Peggy Lee (May 26, 1920 - January 21, 2002) was an American Jazz and Traditional Pop singer and songwriter and Oscar-nominated performer. She was born Norma Deloris Egstrom and was famous for her "soft and cool" singing style, which she is thought to have developed in response to noisy nightclub audiences. Though she recorded dozens of hit songs (many written or cowritten by herself), Miss Lee might be best known for her interpretation of the Davenport/Cooley composition "Fever" and the song written by her and Dave Barbour, "It's a Good Day".





Early life

Lee was born Norma Deloris Egstrom in Jamestown, North Dakota, the youngest child of seven. After her mother died, her father remarried and her stepmother was very cruel to her. She took solace in the music she heard on the radio. She first sang professionally with KOVC radio in Valley City, North Dakota. She soon landed her own series on a radio show sponsored by a local restaurant that paid her "salary" in food. Both during and after her high school years, she took whatever jobs she could find, waitressing and singing for paltry sums on other local stations. The program director of WDAY in Fargo (the most widely listened to station in North Dakota) changed her name from Norma to Peggy Lee. Tiring of the abuse from her stepmother, she left home and traveled to Los Angeles at the age of seventeen.

She returned to North Dakota for a tonsillectomy and, while there, lined up a gig at The Buttery Room, a nightclub in the Ambassador Hotel West in Chicago, home of Benny Goodman, the jazz clarinetist and band leader. According to Lee, "Benny's then-fiance, Lady Alice Duckworth, came into the Buttery, and she was very impressed. So the next evening she brought Benny in, because they were looking for replacement for Helen Forrest. And although I didn't know, I was it. He was looking at me strangely, I thought, but it was just his preoccupied way of looking. I thought that he didn't like me at first, but it just was that he was preoccupied with what he was hearing." She joined his band in 1941 and stayed for two years, with the band then at the height of its popularity.


Recording career

In early 1942, Lee had her first # 1 hit, "Somebody Else Is Taking My Place," followed by 1943's "Why Don't You Do Right?," which sold over a million copies and made her famous. She sang with Goodman in two 1943 films, Stage Door Canteen and The Powers Girl.

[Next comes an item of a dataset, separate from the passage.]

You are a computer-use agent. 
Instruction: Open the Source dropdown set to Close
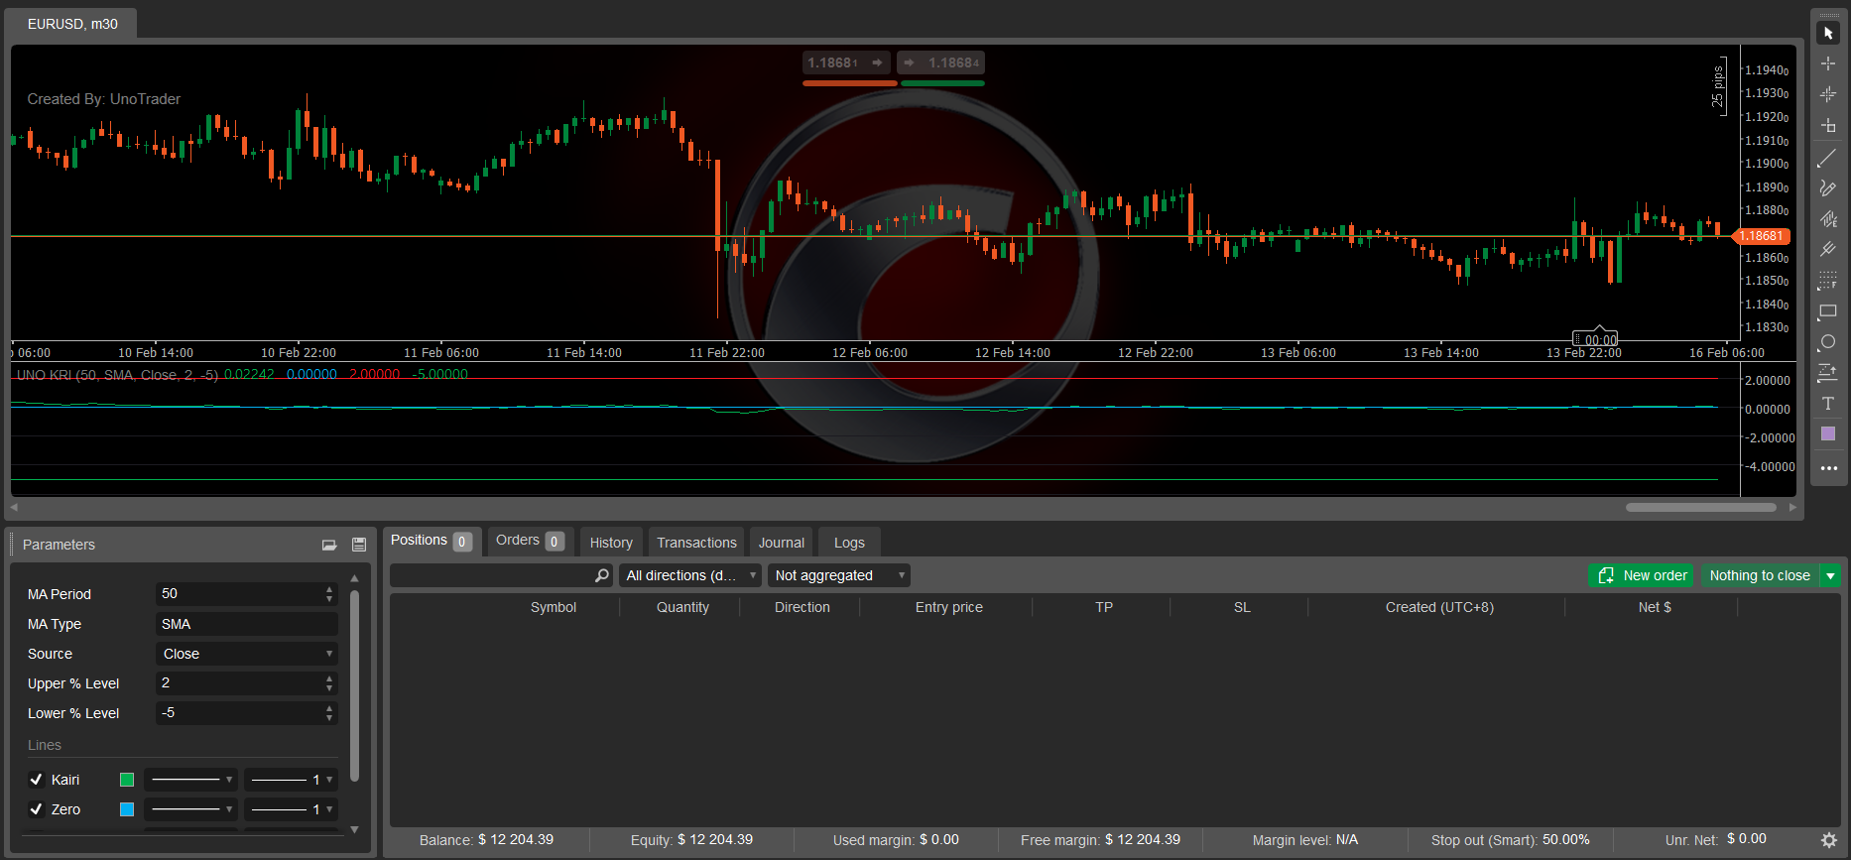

In March 1943, Lee married Dave Barbour, the guitarist in Goodman's band. Peggy said, "David joined Benny's band and there was a ruling that no one should fraternize with the girl singer. But I fell in love with David the first time I heard him play, and so I married him. Benny then fired David, so I quit, too. Benny and I made up, although David didn't play with him anymore. Benny stuck to his rule. I think that's not too bad a rule, but you can't help falling in love with somebody."

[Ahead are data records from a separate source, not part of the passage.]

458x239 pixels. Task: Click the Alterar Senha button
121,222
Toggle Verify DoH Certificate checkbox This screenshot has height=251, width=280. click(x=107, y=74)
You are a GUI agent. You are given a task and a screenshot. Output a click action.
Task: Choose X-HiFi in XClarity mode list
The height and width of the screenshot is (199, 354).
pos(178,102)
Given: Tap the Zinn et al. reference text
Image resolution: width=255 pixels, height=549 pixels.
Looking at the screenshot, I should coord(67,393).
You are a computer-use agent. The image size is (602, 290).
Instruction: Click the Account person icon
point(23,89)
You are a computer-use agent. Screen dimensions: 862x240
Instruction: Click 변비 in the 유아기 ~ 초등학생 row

When Lee and Barbour left the band, the idea was that he would work in the studios and she would keep house and raise their daughter, Nicki. But she drifted back towards songwriting and occasional recording sessions for the fledgling Capitol Records in 1944, for whom she produced a long string of hits, many of them with lyrics and music by Lee and Barbour, including "I Don't Know Enough About You" and "It's a Good Day" (1946). With the release of the smash-hit #1-selling record of 1948, "Mañana," her "retirement" was over.

In 1948, she joined Perry Como and Jo Stafford as one of the rotating hosts of the NBC musical radio program Chesterfield Supper Club.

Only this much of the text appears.